Patterns of Allergic Rhinitis
Allergic rhinitis may occur as a seasonal problem when it is known as hayfever or seasonal allergic rhinitis. Then there is the condition where symptoms are year-round in nature which is known as perennial allergic rhinitis. A third form is the so-called non-allergic rhinitis which is very rare in children and will not be discussed here.
Grass pollens and some tree pollens are the predominant cause of seasonal allergic rhinitis. In South Africa there is an enormous variety of indigenous and exotic grass species. Another feature of grass allergenicity is the very long grass season which occurs here – in many regions the grass season may last for as long as 9 months of the year.
Occasionally weed pollen or even some species of fungal spores may also be responsible for seasonal allergic rhinitis symptoms.
In general allergens which occur in the environment throughout the year, especially in the indoor environment are associated with perennial symptoms. These allergens include housedust mites, animals such as cat and dog danders, fungi and work, school or hobby-related allergens.

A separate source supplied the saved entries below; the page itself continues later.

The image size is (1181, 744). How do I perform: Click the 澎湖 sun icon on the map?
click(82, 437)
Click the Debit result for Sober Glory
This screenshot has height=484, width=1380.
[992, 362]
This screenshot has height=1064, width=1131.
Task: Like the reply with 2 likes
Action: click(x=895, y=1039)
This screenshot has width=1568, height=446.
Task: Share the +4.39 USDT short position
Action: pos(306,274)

A. Seasonal Allergic Rhinitis (Hayfever)
Seasonal allergic rhinitis is often more commonly known as hayfever in the community. In this condition both the nose and the eyes are affected and essentially the patient suffers from a rhino-conjunctivitis. Most cases result from allergy to pollens. Hayfever is said to be the commonest allergic disorder on a world-wide basis.
The frequency of hayfever varies a great deal from place to place depending on the degree of exposure to grass or tree pollens.
During the first season when symptoms initially appear they may be interpreted as being due to a prolonged common cold. In subsequent seasons with the intense nasal itching, sneezing and profuse watery nasal discharge the diagnosis soon becomes apparent. Other troublesome symptoms include itching of the palate especially of the soft palate and intense itching in the auditory canals. Hayfever sufferers often develop headaches and are usually quite irritable. A profuse post-nasal mucus drip is often present. Allergic conjunctivitis with itchy, watery eyes and photophobia usually accompanies the nasal symptoms.
A.1. Diagnosis
The diagnosis of hay fever is not difficult and is often made by the parents of the child. A careful history is most helpful and usually reveals the seasonal nature of the complaint and the suspected role of seasonal allergens. Physical examination usually reveals a rather puffy-eyes individual with reddened watery eyes and red granular palpable conjunctivae. The nostrils are filled with excessive amounts of clear watery mucus and the turbinates appear pale and swollen. The throat may be reddened with prominent follicles on the posterior pharyngeal wall.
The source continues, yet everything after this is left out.